Oral myology (also known as "orofacial myology") is the field of study that involves the evaluation and treatment (known as "orofacial myofunctional therapy") of the oral and facial musculature, including the muscles of the tongue, lips, cheeks, and jaw.

==Use==
Orofacial myofunctional therapy treatment is most commonly used to retrain oral rest posture, swallowing patterns in the oral phase, and speech.

=== Tongue thrust and thumb sucking ===
A major focus of the field of oral myology and treatment of orofacial myofunctional disorders includes tongue posture and establishing equilibrium between the tongue, lips and the cheek muscles. Tongue exercise proved to be successful in treating tongue thrust. Tongue exercise alone was reported to be successful in cessation of thumb sucking and treatment of anterior open bite malocclusion. When the tongue rests against the palate it begins to expand the maxilla by applying a slow and consistent force to the lingual (tongue side) surfaces of the teeth. This may aid in the treatment of crooked teeth and under-developed face.

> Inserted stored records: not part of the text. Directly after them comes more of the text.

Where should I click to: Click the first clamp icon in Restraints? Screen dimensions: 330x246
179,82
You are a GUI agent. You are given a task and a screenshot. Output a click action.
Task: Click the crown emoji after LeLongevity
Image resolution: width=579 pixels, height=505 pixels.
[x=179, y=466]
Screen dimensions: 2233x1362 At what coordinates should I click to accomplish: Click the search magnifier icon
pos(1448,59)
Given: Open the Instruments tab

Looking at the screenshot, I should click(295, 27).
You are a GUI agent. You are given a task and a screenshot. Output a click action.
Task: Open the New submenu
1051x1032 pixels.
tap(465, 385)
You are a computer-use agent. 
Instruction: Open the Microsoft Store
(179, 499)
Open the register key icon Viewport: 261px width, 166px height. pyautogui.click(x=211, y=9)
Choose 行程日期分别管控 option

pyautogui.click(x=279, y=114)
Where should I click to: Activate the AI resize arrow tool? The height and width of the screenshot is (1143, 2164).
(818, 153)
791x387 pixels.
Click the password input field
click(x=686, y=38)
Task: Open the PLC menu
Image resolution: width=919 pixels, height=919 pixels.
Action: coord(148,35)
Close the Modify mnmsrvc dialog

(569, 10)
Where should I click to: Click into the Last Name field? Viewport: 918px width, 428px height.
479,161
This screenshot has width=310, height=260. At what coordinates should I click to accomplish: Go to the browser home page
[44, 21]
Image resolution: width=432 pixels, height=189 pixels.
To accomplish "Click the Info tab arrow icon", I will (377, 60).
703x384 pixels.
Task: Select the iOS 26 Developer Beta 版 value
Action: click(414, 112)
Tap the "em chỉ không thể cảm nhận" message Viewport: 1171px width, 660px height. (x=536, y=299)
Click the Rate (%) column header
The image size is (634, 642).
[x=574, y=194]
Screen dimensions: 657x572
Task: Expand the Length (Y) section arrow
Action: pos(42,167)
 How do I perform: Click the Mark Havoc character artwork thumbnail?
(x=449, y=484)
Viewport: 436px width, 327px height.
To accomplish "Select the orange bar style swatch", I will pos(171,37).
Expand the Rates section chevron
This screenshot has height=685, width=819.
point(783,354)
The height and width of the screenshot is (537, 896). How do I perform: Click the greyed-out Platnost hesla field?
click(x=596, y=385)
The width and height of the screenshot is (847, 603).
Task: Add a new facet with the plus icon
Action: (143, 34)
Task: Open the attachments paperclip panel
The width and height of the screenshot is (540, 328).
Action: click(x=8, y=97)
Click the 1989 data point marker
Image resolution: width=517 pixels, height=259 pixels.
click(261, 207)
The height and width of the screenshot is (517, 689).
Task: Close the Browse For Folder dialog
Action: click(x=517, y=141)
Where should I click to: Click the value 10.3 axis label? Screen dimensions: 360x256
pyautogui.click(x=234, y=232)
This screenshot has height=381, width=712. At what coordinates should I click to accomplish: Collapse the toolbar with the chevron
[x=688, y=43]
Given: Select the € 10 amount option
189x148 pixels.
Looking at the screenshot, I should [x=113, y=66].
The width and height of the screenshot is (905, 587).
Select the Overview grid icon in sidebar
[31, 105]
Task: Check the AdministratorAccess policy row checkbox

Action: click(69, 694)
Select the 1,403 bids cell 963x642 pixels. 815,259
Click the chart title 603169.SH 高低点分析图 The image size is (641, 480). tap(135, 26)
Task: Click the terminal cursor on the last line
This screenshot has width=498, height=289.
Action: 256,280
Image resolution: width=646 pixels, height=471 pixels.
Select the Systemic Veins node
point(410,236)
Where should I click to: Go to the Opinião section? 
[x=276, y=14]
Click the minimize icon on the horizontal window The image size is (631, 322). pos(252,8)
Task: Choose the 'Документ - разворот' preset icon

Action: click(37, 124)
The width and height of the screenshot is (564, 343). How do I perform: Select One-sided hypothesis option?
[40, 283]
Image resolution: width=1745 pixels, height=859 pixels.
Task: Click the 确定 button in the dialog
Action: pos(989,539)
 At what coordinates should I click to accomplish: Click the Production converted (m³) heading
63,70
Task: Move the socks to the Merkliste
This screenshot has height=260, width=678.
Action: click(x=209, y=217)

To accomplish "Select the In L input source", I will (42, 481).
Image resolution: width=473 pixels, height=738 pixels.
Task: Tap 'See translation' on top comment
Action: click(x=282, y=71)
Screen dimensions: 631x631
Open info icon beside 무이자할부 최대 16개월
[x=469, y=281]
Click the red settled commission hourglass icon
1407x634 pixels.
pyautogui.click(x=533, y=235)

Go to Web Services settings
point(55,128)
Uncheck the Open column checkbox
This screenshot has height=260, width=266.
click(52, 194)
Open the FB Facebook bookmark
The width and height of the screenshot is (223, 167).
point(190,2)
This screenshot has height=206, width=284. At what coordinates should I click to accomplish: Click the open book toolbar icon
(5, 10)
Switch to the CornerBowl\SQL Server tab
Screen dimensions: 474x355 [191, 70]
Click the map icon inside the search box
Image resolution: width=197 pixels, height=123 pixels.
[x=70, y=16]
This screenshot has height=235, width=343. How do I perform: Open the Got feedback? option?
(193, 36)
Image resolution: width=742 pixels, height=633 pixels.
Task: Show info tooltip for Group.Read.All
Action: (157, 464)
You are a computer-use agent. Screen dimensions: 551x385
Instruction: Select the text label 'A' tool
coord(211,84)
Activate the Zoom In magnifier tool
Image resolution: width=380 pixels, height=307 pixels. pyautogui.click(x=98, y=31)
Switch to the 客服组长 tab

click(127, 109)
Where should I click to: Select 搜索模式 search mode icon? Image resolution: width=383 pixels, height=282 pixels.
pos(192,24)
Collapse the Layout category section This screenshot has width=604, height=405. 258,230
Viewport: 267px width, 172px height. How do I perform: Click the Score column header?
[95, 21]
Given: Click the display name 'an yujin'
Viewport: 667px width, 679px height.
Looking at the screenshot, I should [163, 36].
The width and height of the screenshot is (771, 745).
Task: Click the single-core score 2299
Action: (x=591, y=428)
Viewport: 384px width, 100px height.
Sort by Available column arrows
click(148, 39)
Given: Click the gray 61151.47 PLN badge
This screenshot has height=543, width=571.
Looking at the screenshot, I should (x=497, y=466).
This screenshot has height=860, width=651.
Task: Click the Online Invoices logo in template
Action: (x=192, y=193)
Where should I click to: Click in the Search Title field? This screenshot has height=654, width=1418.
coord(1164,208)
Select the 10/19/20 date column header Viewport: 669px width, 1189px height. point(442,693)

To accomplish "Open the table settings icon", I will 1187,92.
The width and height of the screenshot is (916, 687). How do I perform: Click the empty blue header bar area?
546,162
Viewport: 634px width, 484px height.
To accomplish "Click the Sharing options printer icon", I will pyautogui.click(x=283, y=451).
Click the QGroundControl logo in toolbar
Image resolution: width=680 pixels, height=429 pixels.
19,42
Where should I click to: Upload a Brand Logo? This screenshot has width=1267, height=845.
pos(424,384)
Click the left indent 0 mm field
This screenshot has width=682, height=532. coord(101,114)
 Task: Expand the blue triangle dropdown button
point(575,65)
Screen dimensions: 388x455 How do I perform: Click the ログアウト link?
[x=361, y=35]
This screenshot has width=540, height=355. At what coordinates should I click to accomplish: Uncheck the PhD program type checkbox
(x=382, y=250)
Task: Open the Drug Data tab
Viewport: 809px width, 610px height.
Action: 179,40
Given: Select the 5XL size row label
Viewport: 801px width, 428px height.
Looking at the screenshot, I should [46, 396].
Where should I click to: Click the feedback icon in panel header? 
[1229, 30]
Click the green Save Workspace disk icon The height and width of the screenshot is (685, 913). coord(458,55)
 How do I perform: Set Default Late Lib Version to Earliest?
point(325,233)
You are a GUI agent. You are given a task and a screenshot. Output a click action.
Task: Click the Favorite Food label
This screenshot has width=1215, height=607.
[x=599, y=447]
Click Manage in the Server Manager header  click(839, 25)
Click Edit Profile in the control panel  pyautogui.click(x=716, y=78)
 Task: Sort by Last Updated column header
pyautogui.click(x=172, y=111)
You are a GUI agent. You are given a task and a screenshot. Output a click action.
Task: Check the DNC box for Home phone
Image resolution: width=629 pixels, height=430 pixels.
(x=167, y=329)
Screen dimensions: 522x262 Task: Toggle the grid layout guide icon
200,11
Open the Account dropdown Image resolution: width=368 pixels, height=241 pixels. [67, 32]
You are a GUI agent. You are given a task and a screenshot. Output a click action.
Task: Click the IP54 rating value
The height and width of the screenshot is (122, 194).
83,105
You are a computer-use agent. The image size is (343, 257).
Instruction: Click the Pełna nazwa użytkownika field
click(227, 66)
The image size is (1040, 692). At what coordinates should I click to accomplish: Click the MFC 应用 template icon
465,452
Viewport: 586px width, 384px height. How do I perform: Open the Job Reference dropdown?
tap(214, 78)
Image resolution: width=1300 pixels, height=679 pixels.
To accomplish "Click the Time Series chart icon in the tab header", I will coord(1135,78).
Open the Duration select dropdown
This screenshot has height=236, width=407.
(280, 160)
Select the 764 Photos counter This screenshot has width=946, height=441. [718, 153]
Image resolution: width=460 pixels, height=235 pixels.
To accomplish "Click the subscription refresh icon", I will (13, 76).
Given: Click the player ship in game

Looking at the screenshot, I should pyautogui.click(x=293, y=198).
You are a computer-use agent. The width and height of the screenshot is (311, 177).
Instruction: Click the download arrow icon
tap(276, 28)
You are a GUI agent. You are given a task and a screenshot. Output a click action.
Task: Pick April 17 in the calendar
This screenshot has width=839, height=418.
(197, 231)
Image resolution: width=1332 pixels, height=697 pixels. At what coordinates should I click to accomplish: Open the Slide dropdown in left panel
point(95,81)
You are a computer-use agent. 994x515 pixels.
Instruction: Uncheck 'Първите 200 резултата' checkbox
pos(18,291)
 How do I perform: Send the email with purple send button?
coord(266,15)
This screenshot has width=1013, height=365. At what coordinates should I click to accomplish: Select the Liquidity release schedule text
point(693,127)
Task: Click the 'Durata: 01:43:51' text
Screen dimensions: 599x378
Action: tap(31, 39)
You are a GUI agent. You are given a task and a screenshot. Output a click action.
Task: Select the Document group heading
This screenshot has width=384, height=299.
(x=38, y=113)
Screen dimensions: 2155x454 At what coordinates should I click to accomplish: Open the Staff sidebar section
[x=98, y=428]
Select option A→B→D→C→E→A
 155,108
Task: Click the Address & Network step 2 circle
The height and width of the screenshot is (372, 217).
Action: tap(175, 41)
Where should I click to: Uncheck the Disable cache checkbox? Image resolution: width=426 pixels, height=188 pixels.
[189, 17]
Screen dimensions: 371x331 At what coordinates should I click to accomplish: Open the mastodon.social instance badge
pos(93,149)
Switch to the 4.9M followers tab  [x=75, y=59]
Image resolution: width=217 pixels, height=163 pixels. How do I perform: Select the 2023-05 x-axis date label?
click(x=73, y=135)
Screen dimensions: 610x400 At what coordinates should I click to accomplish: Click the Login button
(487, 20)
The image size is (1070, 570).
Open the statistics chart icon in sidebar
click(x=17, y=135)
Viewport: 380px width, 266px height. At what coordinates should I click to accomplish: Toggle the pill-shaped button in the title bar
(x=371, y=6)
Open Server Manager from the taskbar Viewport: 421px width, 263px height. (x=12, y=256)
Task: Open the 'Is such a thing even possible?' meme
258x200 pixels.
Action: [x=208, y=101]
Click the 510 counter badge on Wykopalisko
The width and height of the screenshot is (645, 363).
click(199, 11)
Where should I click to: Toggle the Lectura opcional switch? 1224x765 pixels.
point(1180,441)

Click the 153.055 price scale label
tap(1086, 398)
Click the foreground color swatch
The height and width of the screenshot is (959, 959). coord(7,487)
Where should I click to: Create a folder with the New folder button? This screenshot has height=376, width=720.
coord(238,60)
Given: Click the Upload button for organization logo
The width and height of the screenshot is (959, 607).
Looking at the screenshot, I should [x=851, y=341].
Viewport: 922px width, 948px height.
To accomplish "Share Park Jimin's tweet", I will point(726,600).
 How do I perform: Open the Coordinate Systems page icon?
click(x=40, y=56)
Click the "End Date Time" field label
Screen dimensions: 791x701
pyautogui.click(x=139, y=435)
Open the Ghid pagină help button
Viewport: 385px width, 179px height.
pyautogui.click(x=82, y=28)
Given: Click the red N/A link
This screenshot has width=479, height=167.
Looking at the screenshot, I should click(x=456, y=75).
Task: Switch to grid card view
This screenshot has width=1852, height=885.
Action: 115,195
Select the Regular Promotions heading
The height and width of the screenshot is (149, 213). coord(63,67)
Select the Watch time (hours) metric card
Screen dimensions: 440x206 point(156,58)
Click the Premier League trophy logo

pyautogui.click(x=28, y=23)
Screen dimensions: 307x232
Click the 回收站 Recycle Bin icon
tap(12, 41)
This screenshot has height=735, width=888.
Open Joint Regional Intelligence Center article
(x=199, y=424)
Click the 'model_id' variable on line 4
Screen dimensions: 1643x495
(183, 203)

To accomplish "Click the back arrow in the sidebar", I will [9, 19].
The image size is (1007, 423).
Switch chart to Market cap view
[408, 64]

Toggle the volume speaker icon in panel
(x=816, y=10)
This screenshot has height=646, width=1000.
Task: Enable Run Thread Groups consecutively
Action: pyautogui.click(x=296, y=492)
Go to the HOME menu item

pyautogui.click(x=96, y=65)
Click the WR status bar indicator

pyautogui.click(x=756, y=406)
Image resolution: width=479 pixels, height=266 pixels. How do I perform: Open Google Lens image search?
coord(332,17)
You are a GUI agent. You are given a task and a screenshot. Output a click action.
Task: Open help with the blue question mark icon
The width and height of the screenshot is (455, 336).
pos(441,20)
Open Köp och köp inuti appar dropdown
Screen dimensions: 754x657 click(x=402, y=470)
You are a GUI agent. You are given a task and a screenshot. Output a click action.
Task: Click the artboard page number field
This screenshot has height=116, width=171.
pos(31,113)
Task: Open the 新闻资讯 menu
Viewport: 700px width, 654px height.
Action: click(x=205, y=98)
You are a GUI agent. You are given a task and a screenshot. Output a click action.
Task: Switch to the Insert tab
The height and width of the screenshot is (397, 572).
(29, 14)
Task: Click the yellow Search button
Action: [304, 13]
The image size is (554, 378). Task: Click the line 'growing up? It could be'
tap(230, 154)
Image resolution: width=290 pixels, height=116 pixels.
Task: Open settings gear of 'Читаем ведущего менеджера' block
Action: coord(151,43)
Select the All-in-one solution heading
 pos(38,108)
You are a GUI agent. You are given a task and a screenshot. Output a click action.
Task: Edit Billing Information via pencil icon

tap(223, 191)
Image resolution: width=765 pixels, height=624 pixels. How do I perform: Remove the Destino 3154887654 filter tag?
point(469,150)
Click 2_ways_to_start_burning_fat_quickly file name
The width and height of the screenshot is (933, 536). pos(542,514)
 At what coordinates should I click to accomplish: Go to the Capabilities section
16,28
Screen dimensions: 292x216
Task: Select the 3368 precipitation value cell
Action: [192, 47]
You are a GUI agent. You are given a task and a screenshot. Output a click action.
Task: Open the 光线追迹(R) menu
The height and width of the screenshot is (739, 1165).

=== Sleep apnea and snoring ===
Oral myology plays also an important role in the management of patients with sleep breathing disorders and snoring where oropharyngeal exercises were found to reduce the severity and primary symptoms of obstructive sleep apnea. Poor positioning of the tongue affects breathing and allows a series of events to occur that can affect the orofacial complex. Patients with sleep apnea and other breathing difficulties usually have decreased tone and mobility in the cheek, tongue, lip, and soft palate, and sensory alterations due to a tendency to engage in mouth breathing rather than nasal breathing. In treatment of sleep apnea, oral myology therapy involves a series of exercises designed to improve tongue position and tongue function for a better control of the extrinsic tongue muscles and place the tongue in a ‘‘proper posture during function and at rest.’’

=== Dysphagia ===
Disruption of normal swallowing, referred to as dysphagia, has a variety of reasons, among which is tongue muscles weakness and fatigue. The tongue is a critical organ in swallowing, providing the driving forces that transport food and liquid through the mouth and pharynx. Fatigue in the tongue muscles may contribute to incomplete food clearance (residue), prolonged time to complete a meal and reduced intake. Tongue exercise to increase the muscle tone is therefore an important part of the oral myology therapy of dysphagia.

=== Speech disorders ===
Dentofacial and functional malocclusions can also affect normal speech. Non-physiologic function of the tongue has been considered an important aetiological factor of malocclusions. The tongue is an important organ contributing to deglutition, speech, growth and development of the jaws, and alignment of the teeth in occlusion. The effect of the tongue on growth of the jaws and development of the occlusion is a result of its pressure on the teeth and other areas during rest and function. The number of tongue movements and the contact point of the tongue with the palate are different in the pronunciation of consonants and words. These can be affected by tongue malfunction such as tongue thrust. Accordingly, treatment of tongue thrust is essential for treatment of speech disorders, and oral myology therapy aiming at tongue muscles training is an important part of speech therapy.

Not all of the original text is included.